PROMPT —
Retype every entry exactly, character for character.
━━━━━━━━
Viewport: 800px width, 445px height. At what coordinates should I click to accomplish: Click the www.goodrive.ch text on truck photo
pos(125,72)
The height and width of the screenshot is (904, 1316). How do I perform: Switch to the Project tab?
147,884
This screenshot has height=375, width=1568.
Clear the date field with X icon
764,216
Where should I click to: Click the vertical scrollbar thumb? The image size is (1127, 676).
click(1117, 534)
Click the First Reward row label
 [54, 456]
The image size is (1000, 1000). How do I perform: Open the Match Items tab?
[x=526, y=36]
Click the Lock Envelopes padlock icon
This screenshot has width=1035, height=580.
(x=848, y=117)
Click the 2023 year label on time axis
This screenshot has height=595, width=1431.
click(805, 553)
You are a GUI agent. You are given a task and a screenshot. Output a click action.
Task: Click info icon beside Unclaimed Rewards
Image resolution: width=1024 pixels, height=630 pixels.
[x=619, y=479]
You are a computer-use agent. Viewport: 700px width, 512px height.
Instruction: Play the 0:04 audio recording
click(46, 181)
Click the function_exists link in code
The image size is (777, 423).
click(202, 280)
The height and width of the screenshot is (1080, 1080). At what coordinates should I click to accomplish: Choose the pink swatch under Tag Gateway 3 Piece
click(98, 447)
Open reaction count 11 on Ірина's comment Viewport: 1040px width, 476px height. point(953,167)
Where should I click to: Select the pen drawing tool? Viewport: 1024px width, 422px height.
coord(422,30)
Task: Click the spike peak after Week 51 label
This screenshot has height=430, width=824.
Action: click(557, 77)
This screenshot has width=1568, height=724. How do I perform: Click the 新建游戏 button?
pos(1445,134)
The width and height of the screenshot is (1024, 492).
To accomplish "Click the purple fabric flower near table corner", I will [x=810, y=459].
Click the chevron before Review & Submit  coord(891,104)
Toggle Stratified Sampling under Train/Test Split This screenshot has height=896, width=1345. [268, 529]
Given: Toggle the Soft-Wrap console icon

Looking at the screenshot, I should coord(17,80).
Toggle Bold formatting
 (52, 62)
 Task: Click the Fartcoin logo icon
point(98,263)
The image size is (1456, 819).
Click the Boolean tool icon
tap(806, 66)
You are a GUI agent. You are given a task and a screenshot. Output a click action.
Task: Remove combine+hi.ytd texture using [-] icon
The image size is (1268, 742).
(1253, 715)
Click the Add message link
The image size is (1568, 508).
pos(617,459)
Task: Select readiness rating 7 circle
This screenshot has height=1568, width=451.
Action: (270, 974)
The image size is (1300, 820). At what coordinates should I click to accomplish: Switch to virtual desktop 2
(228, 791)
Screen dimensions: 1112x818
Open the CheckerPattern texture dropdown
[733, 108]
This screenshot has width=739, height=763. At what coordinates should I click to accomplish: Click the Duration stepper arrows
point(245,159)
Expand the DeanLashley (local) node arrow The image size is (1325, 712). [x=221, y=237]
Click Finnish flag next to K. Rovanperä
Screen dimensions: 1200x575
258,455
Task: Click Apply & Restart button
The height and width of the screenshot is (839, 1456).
━━━━━━━━
ANSWER TO THE PROBLEM —
Viewport: 800px width, 445px height. At what coordinates should I click to accomplish: Click the www.goodrive.ch text on truck photo
pos(125,72)
The height and width of the screenshot is (904, 1316). How do I perform: Switch to the Project tab?
147,884
This screenshot has height=375, width=1568.
Clear the date field with X icon
764,216
Where should I click to: Click the vertical scrollbar thumb? The image size is (1127, 676).
click(1117, 534)
Click the First Reward row label
 [54, 456]
The image size is (1000, 1000). How do I perform: Open the Match Items tab?
[x=526, y=36]
Click the Lock Envelopes padlock icon
This screenshot has width=1035, height=580.
(x=848, y=117)
Click the 2023 year label on time axis
This screenshot has height=595, width=1431.
click(805, 553)
You are a GUI agent. You are given a task and a screenshot. Output a click action.
Task: Click info icon beside Unclaimed Rewards
Image resolution: width=1024 pixels, height=630 pixels.
[x=619, y=479]
You are a computer-use agent. Viewport: 700px width, 512px height.
Instruction: Play the 0:04 audio recording
click(46, 181)
Click the function_exists link in code
The image size is (777, 423).
click(202, 280)
The height and width of the screenshot is (1080, 1080). At what coordinates should I click to accomplish: Choose the pink swatch under Tag Gateway 3 Piece
click(98, 447)
Open reaction count 11 on Ірина's comment Viewport: 1040px width, 476px height. point(953,167)
Where should I click to: Select the pen drawing tool? Viewport: 1024px width, 422px height.
coord(422,30)
Task: Click the spike peak after Week 51 label
This screenshot has height=430, width=824.
Action: click(557, 77)
This screenshot has width=1568, height=724. How do I perform: Click the 新建游戏 button?
pos(1445,134)
The width and height of the screenshot is (1024, 492).
To accomplish "Click the purple fabric flower near table corner", I will [x=810, y=459].
Click the chevron before Review & Submit  coord(891,104)
Toggle Stratified Sampling under Train/Test Split This screenshot has height=896, width=1345. [268, 529]
Given: Toggle the Soft-Wrap console icon

Looking at the screenshot, I should coord(17,80).
Toggle Bold formatting
 (52, 62)
 Task: Click the Fartcoin logo icon
point(98,263)
The image size is (1456, 819).
Click the Boolean tool icon
tap(806, 66)
You are a GUI agent. You are given a task and a screenshot. Output a click action.
Task: Remove combine+hi.ytd texture using [-] icon
The image size is (1268, 742).
(1253, 715)
Click the Add message link
The image size is (1568, 508).
pos(617,459)
Task: Select readiness rating 7 circle
This screenshot has height=1568, width=451.
Action: (270, 974)
The image size is (1300, 820). At what coordinates should I click to accomplish: Switch to virtual desktop 2
(228, 791)
Screen dimensions: 1112x818
Open the CheckerPattern texture dropdown
[733, 108]
This screenshot has width=739, height=763. At what coordinates should I click to accomplish: Click the Duration stepper arrows
point(245,159)
Expand the DeanLashley (local) node arrow The image size is (1325, 712). [x=221, y=237]
Click Finnish flag next to K. Rovanperä
Screen dimensions: 1200x575
258,455
Task: Click Apply & Restart button
The height and width of the screenshot is (839, 1456).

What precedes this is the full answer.